REQUIRED ACTION: Continue the news report on the Alzheimer's drug lecanemab from the point where it ends, picking up after its final sentence.

DOCUMENT EXCERPT:
»»
Eisai Co. and partner Biogen Inc. said their drug significantly slowed Alzheimer’s disease, making it the first medicine to blunt progression of the most common dementia in a definitive, large-scale trial.
Lecanemab reduced the pace of cognitive decline in people with early disease by 27% over 18 months when compared with a placebo, meeting the main goal of the trial, the companies said in a statement. The benefit came with side effects, including brain swelling and bleeding, though severe cases were rare.
The result marks a major milestone for researchers who have been trying in vain for decades to stop the inexorable decline tied to the disease. How much of a difference it will make for patients and families is less clear. While it appears to unambiguously slow the disease, the medicine doesn’t restore mental capacity or totally stop its loss.
The consistent pattern of improvement “is what the field has hoped for, and should result in favorable regulatory actions,” said David Knopman, a clinical neurologist at the Mayo Clinic in Rochester, Minnesota.
“There is an important cautionary note however: the magnitude of the delay – which was a slowing of decline – was small,” he said. “We can only hope that the benefit is durable and could grow with time. Those long-term properties are unknowable at this time.”
Eisai was untraded at its upper limit in Tokyo as bids outweighed offers by more than 19 times. Eli Lilly & Co., which is developing a similar drug, rose 6.7% in the US in after hours trading Tuesday. Biogen’s shares were halted. The drug was originally licensed from BioArctic AB in Sweden.
The Alzheimer’s Association welcomed the results, saying they were the most encouraging findings to date from drugs aimed at treating the underlying causes of the disease. Lecanemab has the potential to change the course of the disease and help people in the earliest stages retain their abilities, remain independent and fully participate in daily life, the group said.
Pharmaceutical and biotechnology analysts were equally bullish.
“We finally have what we believe to be a clean win in Alzheimer’s disease,” Evan David Seigerman, an analyst at BMO Capital Markets, wrote in a note to clients. “The top-line data are clear to us — lecanemab slows the rate of cognitive decline.”
The trial met every goal that was set, including other measures of mental function and the ability to perform daily activities, the companies said.
Lecanemab is already being reviewed by US regulators under a special “accelerated approval” pathway. The companies said they would apply for full US approval by the end of March, which could eventually lead to broad coverage by the Medicare insurance program for the elderly. The companies plan to file in Europe and Japan at the same time.
««
DATASET ENTRIES:
»»
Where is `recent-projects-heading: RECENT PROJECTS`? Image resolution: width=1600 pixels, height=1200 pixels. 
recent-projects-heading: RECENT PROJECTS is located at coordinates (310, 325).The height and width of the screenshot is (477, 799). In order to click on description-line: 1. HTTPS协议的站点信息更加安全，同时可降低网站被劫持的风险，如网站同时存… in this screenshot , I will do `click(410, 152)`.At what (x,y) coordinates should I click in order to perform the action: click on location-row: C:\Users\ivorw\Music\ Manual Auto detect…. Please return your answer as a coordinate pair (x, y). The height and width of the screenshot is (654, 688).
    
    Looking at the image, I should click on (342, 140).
««
RESULT:
There were some serious side effects. In the study involving 1,795 patients, 21.3% of those given the drug experienced brain swelling or brain bleeding, compared with 9.3% of those on a placebo. While most cases were asymptomatic, 2.8% of people on lecanemab had symptomatic brain swelling, the companies said.
Lecanemab is the latest in a long line of drugs designed to remove amyloid, a toxic protein that clutters the brain and is a hallmark of Alzheimer’s disease. Numerous previous trials of amyloid-lowering drugs have failed or produced mixed results.
The results bolster the amyloid hypothesis: a long-held but controversial theory that the buildup of amyloid over time is one of the main causes of the disease. The success is likely to raise hopes for other anti-amyloid drugs in development, including medicines in final-stage trials from Roche Holding AG and Eli Lilly.
The results “prove the amyloid hypothesis,” said Eisai Chief Executive Officer Haruo Naito in a statement.
The positive study isn’t the end of the challenges for Eisai and Biogen, who are collaborating on the drug that had some early controversy and will split the profits.
A previous medicine they developed together, called Aduhelm, was approved in the US in June 2021 despite contradictory trial results. While the amyloid-lowering antibody slowed the decline from Alzheimer’s modestly in one big trial, another showed no effect. Both were halted early. But the Medicare program for the elderly refused to pay for the drug that initially cost $56,000 a year outside of clinical trials, and it ended up a commercial failure.
Lecanemab is likely to receive full US Food and Drug Administration approval based on the study results, said Lon Schneider, professor of Psychiatry and Behavioral Sciences at University of Southern California. That’s not the end of the discussion, however.
“The debate is going to be about the small effect size” and whether it is clinically meaningful, Schneider said in an interview.
Other questions also remain, including reimbursement and potential rivals. The success will increase the confidence about the potential of competing candidates, which will complicate investors’ view on the commercial opportunity, Jefferies analyst Stephen Barker has said.
Roche said it was encouraged to learn of the first positive results from an amyloid-targeting study in the third and final phase of drug development. Data from its two pivotal studies on the Alzheimer’s drug gantenerumab will be available in the coming months, it said.
Eisai and Biogen didn’t release details of their study findings. The full results are expected to be published in a medical journal and presented at the Clinical Trials in Alzheimer’s Disease meeting in November. Roche’s gantenerumab studies are expected to be presented there, too.